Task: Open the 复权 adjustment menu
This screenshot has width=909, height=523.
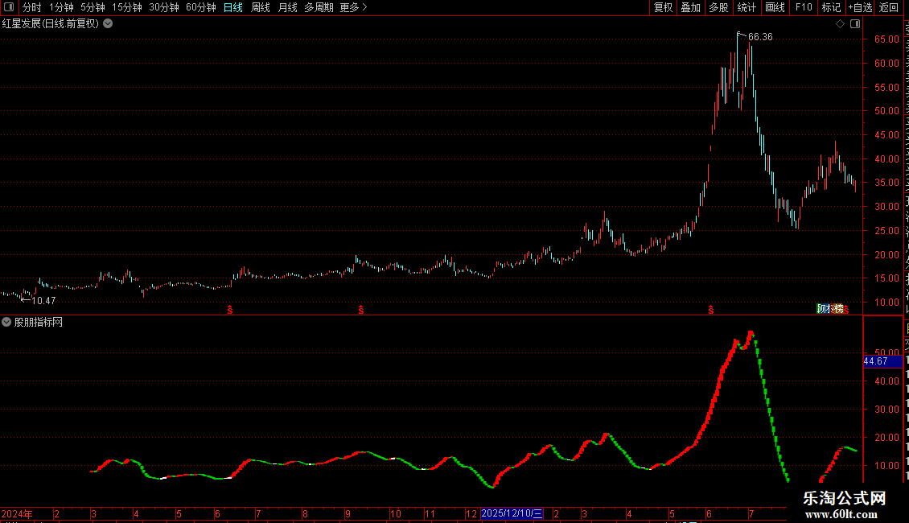Action: pos(663,7)
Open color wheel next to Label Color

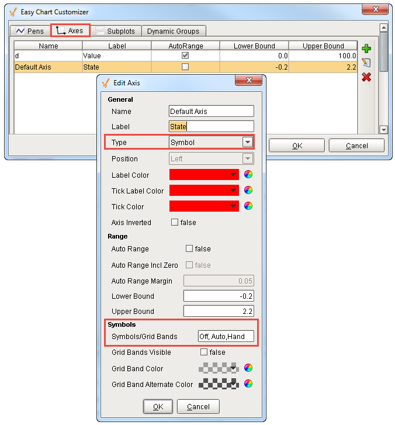(x=248, y=175)
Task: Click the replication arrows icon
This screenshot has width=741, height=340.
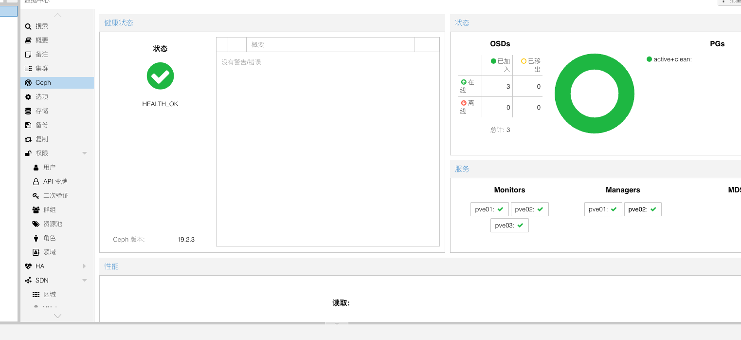Action: pos(28,139)
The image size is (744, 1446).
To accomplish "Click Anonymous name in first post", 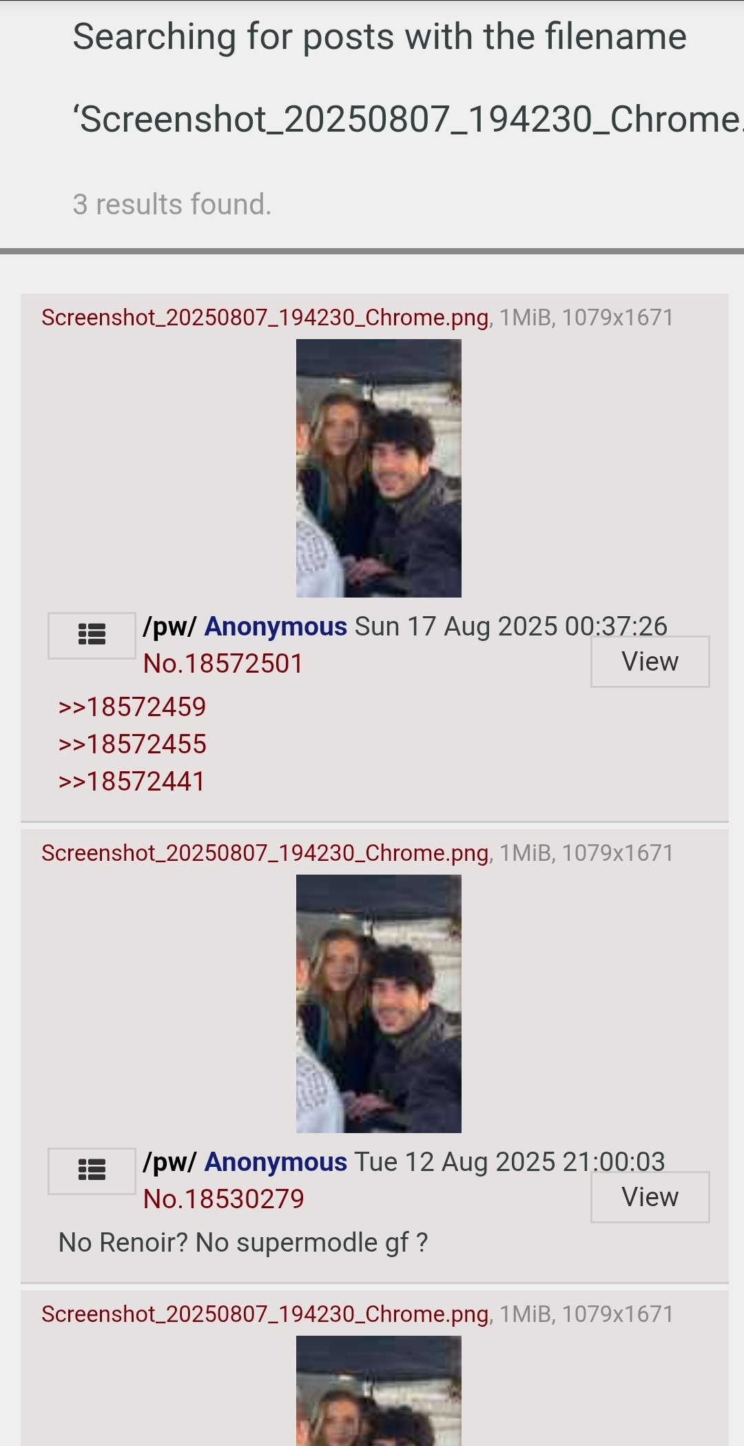I will coord(276,627).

▸ **Assignment**
Only the lines containing "Task" are needed; copy each of them from the data.

▸ **Response**
Task: Open the 复权 adjustment menu
Task: Click the replication arrows icon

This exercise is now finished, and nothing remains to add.